Who is entitled to vote at the Special Meeting?

The Record Date for the Special Meeting is January 31, 2023. You are entitled to vote at the Special Meeting only if you were a stockholder of record at the close of business on that date, or if you hold a valid proxy for the Special Meeting. Each outstanding share of common stock is entitled to one vote for all matters before the Special Meeting. At the close of business on the Record Date, there were                shares of common stock outstanding and entitled to vote at the Special Meeting.

What is the difference between being a “record holder” and holding the shares in “street name”?

A record holder holds shares in his or her name. Shares held in “street name” means shares that are held in the name of a bank or broker on a person’s behalf.

Am I entitled to vote if my shares are held in street name?

**Problem to work on:**
Write out the special meeting voting text from "The Record Date for" up to and including "a person’s behalf.".

**Data shown:**
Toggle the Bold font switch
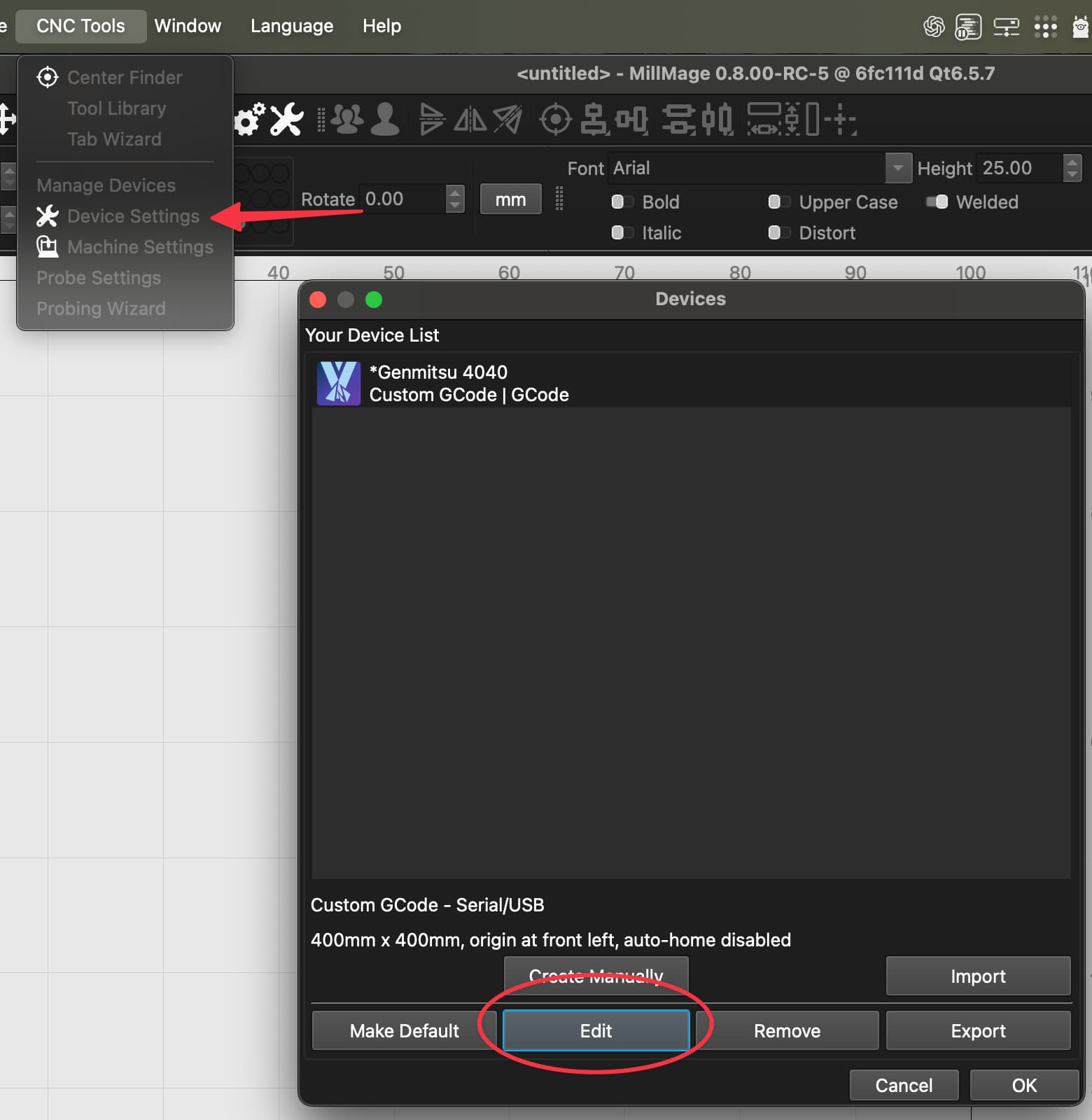 621,202

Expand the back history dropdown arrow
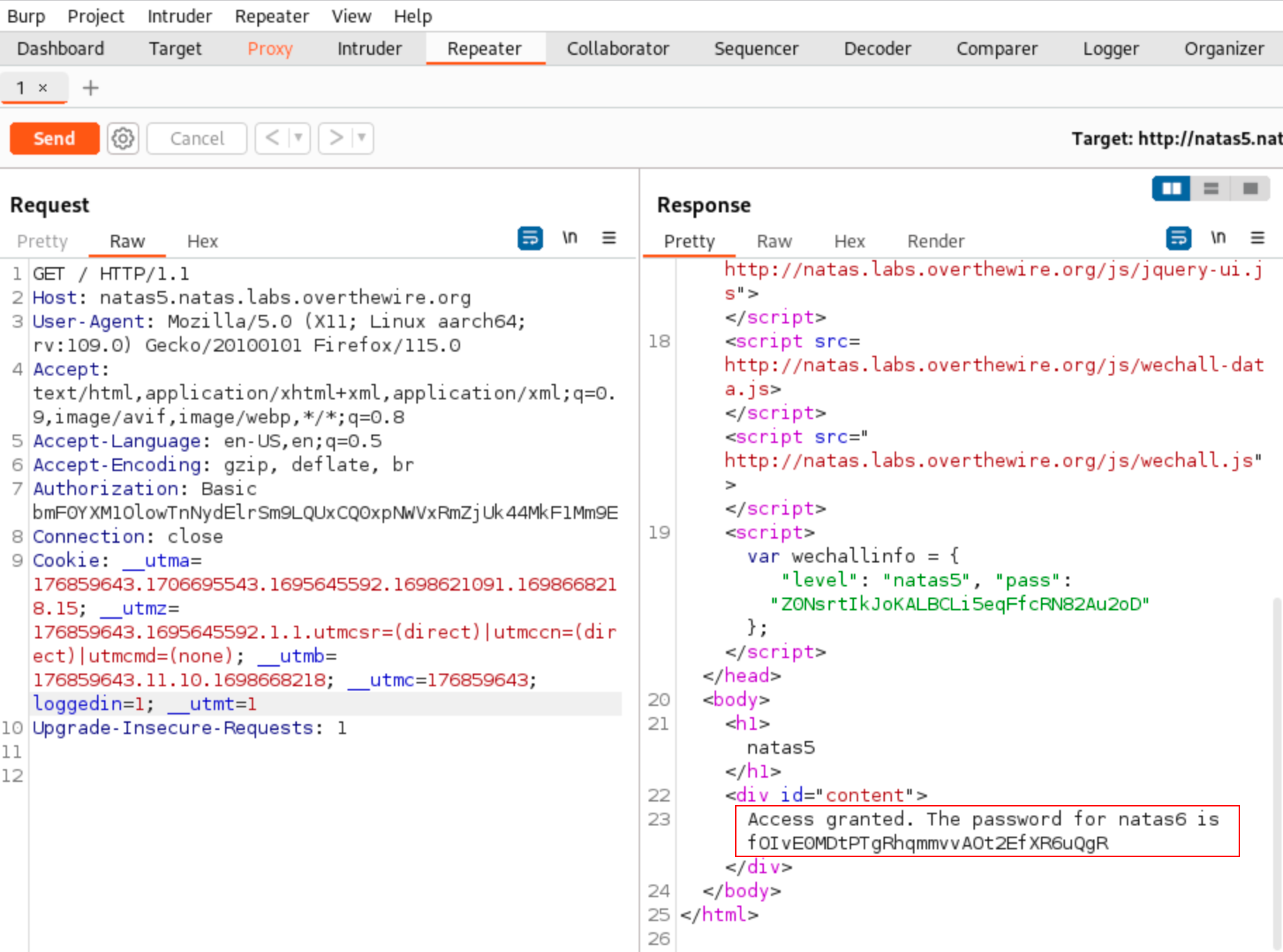pos(298,138)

**Exercise answer:**
The Record Date for the Special Meeting is January 31, 2023. You are entitled to vote at the Special Meeting only if you were a stockholder of record at the close of business on that date, or if you hold a valid proxy for the Special Meeting. Each outstanding share of common stock is entitled to one vote for all matters before the Special Meeting. At the close of business on the Record Date, there were                shares of common stock outstanding and entitled to vote at the Special Meeting.

What is the difference between being a “record holder” and holding the shares in “street name”?

A record holder holds shares in his or her name. Shares held in “street name” means shares that are held in the name of a bank or broker on a person’s behalf.